§ **Task item**: Transcribe each record as written.

Stored data entries:
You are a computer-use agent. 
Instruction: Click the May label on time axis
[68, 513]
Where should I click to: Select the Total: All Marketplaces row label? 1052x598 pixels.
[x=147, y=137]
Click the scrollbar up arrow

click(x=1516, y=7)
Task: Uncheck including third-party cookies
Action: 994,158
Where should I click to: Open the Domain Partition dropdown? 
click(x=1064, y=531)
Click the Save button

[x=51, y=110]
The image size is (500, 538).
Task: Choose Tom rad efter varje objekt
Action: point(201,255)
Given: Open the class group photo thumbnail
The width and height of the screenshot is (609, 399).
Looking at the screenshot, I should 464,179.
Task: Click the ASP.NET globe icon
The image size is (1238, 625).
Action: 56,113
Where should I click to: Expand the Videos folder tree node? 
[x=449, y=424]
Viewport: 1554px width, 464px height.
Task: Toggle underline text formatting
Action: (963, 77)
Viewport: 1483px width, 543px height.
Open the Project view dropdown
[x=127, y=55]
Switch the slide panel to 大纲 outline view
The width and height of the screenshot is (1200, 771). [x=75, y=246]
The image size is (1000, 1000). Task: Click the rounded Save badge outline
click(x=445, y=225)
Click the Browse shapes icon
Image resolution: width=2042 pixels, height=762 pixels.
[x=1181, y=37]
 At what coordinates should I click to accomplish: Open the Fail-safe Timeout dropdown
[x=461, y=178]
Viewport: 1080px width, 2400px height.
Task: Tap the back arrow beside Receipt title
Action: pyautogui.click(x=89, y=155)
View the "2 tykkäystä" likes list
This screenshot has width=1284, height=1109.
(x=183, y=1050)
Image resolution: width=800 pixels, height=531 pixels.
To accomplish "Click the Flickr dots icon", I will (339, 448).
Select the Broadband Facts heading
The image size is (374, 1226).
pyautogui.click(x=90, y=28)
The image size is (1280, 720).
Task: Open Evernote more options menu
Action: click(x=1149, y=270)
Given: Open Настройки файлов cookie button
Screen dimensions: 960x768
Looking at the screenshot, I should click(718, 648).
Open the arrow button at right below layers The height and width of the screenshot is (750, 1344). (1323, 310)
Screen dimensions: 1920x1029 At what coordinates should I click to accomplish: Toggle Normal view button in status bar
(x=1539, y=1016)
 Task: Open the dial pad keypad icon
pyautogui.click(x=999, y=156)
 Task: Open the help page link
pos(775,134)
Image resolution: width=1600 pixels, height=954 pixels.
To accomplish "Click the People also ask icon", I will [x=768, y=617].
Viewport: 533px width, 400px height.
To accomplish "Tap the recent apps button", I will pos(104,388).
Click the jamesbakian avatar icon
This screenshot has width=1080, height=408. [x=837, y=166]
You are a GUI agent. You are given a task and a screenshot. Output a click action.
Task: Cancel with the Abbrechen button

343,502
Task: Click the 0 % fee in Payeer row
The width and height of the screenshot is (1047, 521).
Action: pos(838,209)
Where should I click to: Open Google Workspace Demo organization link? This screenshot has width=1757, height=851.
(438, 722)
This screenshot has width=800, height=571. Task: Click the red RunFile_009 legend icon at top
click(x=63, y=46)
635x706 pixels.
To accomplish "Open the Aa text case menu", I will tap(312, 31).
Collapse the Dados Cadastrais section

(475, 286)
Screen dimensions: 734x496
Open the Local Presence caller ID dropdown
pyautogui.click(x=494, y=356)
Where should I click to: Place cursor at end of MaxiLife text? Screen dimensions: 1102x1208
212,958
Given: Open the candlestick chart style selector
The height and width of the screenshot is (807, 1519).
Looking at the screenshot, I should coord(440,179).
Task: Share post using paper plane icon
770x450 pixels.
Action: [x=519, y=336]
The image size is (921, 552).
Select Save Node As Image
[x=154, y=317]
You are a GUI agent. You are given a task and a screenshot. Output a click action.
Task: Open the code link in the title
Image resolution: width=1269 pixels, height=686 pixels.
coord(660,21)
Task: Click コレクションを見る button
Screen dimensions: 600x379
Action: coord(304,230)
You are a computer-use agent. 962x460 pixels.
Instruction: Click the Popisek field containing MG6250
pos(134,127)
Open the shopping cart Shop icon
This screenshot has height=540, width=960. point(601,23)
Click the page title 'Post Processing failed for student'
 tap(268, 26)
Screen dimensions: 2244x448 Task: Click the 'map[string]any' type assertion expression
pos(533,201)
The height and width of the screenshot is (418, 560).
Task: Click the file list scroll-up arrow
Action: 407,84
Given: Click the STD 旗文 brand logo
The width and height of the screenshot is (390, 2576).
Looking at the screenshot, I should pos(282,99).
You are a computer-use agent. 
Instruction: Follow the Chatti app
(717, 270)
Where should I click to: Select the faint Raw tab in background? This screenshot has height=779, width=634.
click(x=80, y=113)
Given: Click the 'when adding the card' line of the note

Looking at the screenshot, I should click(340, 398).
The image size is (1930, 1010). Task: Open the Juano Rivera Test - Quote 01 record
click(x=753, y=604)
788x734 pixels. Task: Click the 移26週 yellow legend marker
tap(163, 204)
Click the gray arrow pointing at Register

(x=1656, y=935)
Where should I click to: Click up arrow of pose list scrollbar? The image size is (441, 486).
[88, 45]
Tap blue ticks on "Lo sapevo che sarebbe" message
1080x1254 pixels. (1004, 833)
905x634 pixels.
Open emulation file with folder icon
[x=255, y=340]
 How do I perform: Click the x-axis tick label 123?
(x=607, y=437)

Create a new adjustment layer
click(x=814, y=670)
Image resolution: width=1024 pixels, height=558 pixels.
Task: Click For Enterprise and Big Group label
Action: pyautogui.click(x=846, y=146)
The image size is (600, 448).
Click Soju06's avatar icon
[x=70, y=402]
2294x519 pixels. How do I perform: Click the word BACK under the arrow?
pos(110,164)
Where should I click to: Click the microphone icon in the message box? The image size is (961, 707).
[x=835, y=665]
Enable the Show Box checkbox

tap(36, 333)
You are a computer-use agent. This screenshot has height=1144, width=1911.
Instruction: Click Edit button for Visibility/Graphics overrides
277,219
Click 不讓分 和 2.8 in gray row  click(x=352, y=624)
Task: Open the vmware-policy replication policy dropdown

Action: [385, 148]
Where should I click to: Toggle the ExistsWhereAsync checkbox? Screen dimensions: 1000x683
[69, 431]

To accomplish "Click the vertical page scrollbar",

§ **Exercise solution**:
You are a computer-use agent. 
Instruction: Click the May label on time axis
[68, 513]
Where should I click to: Select the Total: All Marketplaces row label? 1052x598 pixels.
[x=147, y=137]
Click the scrollbar up arrow

click(x=1516, y=7)
Task: Uncheck including third-party cookies
Action: 994,158
Where should I click to: Open the Domain Partition dropdown? 
click(x=1064, y=531)
Click the Save button

[x=51, y=110]
The image size is (500, 538).
Task: Choose Tom rad efter varje objekt
Action: point(201,255)
Given: Open the class group photo thumbnail
The width and height of the screenshot is (609, 399).
Looking at the screenshot, I should 464,179.
Task: Click the ASP.NET globe icon
The image size is (1238, 625).
Action: 56,113
Where should I click to: Expand the Videos folder tree node? 
[x=449, y=424]
Viewport: 1554px width, 464px height.
Task: Toggle underline text formatting
Action: (963, 77)
Viewport: 1483px width, 543px height.
Open the Project view dropdown
[x=127, y=55]
Switch the slide panel to 大纲 outline view
The width and height of the screenshot is (1200, 771). [x=75, y=246]
The image size is (1000, 1000). Task: Click the rounded Save badge outline
click(x=445, y=225)
Click the Browse shapes icon
Image resolution: width=2042 pixels, height=762 pixels.
[x=1181, y=37]
 At what coordinates should I click to accomplish: Open the Fail-safe Timeout dropdown
[x=461, y=178]
Viewport: 1080px width, 2400px height.
Task: Tap the back arrow beside Receipt title
Action: pyautogui.click(x=89, y=155)
View the "2 tykkäystä" likes list
This screenshot has width=1284, height=1109.
(x=183, y=1050)
Image resolution: width=800 pixels, height=531 pixels.
To accomplish "Click the Flickr dots icon", I will (339, 448).
Select the Broadband Facts heading
The image size is (374, 1226).
pyautogui.click(x=90, y=28)
The image size is (1280, 720).
Task: Open Evernote more options menu
Action: click(x=1149, y=270)
Given: Open Настройки файлов cookie button
Screen dimensions: 960x768
Looking at the screenshot, I should click(718, 648).
Open the arrow button at right below layers The height and width of the screenshot is (750, 1344). (1323, 310)
Screen dimensions: 1920x1029 At what coordinates should I click to accomplish: Toggle Normal view button in status bar
(x=1539, y=1016)
 Task: Open the dial pad keypad icon
pyautogui.click(x=999, y=156)
 Task: Open the help page link
pos(775,134)
Image resolution: width=1600 pixels, height=954 pixels.
To accomplish "Click the People also ask icon", I will [x=768, y=617].
Viewport: 533px width, 400px height.
To accomplish "Tap the recent apps button", I will pos(104,388).
Click the jamesbakian avatar icon
This screenshot has width=1080, height=408. [x=837, y=166]
You are a GUI agent. You are given a task and a screenshot. Output a click action.
Task: Cancel with the Abbrechen button

343,502
Task: Click the 0 % fee in Payeer row
The width and height of the screenshot is (1047, 521).
Action: pos(838,209)
Where should I click to: Open Google Workspace Demo organization link? This screenshot has width=1757, height=851.
(438, 722)
This screenshot has width=800, height=571. Task: Click the red RunFile_009 legend icon at top
click(x=63, y=46)
635x706 pixels.
To accomplish "Open the Aa text case menu", I will tap(312, 31).
Collapse the Dados Cadastrais section

(475, 286)
Screen dimensions: 734x496
Open the Local Presence caller ID dropdown
pyautogui.click(x=494, y=356)
Where should I click to: Place cursor at end of MaxiLife text? Screen dimensions: 1102x1208
212,958
Given: Open the candlestick chart style selector
The height and width of the screenshot is (807, 1519).
Looking at the screenshot, I should coord(440,179).
Task: Share post using paper plane icon
770x450 pixels.
Action: [x=519, y=336]
The image size is (921, 552).
Select Save Node As Image
[x=154, y=317]
You are a GUI agent. You are given a task and a screenshot. Output a click action.
Task: Open the code link in the title
Image resolution: width=1269 pixels, height=686 pixels.
coord(660,21)
Task: Click コレクションを見る button
Screen dimensions: 600x379
Action: coord(304,230)
You are a computer-use agent. 962x460 pixels.
Instruction: Click the Popisek field containing MG6250
pos(134,127)
Open the shopping cart Shop icon
This screenshot has height=540, width=960. point(601,23)
Click the page title 'Post Processing failed for student'
 tap(268, 26)
Screen dimensions: 2244x448 Task: Click the 'map[string]any' type assertion expression
pos(533,201)
The height and width of the screenshot is (418, 560).
Task: Click the file list scroll-up arrow
Action: 407,84
Given: Click the STD 旗文 brand logo
The width and height of the screenshot is (390, 2576).
Looking at the screenshot, I should pos(282,99).
You are a computer-use agent. 
Instruction: Follow the Chatti app
(717, 270)
Where should I click to: Select the faint Raw tab in background? This screenshot has height=779, width=634.
click(x=80, y=113)
Given: Click the 'when adding the card' line of the note

Looking at the screenshot, I should click(340, 398).
The image size is (1930, 1010). Task: Open the Juano Rivera Test - Quote 01 record
click(x=753, y=604)
788x734 pixels. Task: Click the 移26週 yellow legend marker
tap(163, 204)
Click the gray arrow pointing at Register

(x=1656, y=935)
Where should I click to: Click up arrow of pose list scrollbar? The image size is (441, 486).
[88, 45]
Tap blue ticks on "Lo sapevo che sarebbe" message
1080x1254 pixels. (1004, 833)
905x634 pixels.
Open emulation file with folder icon
[x=255, y=340]
 How do I perform: Click the x-axis tick label 123?
(x=607, y=437)

Create a new adjustment layer
click(x=814, y=670)
Image resolution: width=1024 pixels, height=558 pixels.
Task: Click For Enterprise and Big Group label
Action: pyautogui.click(x=846, y=146)
The image size is (600, 448).
Click Soju06's avatar icon
[x=70, y=402]
2294x519 pixels. How do I perform: Click the word BACK under the arrow?
pos(110,164)
Where should I click to: Click the microphone icon in the message box? The image size is (961, 707).
[x=835, y=665]
Enable the Show Box checkbox

tap(36, 333)
You are a computer-use agent. This screenshot has height=1144, width=1911.
Instruction: Click Edit button for Visibility/Graphics overrides
277,219
Click 不讓分 和 2.8 in gray row  click(x=352, y=624)
Task: Open the vmware-policy replication policy dropdown

Action: [385, 148]
Where should I click to: Toggle the ExistsWhereAsync checkbox? Screen dimensions: 1000x683
[69, 431]

To accomplish "Click the vertical page scrollbar",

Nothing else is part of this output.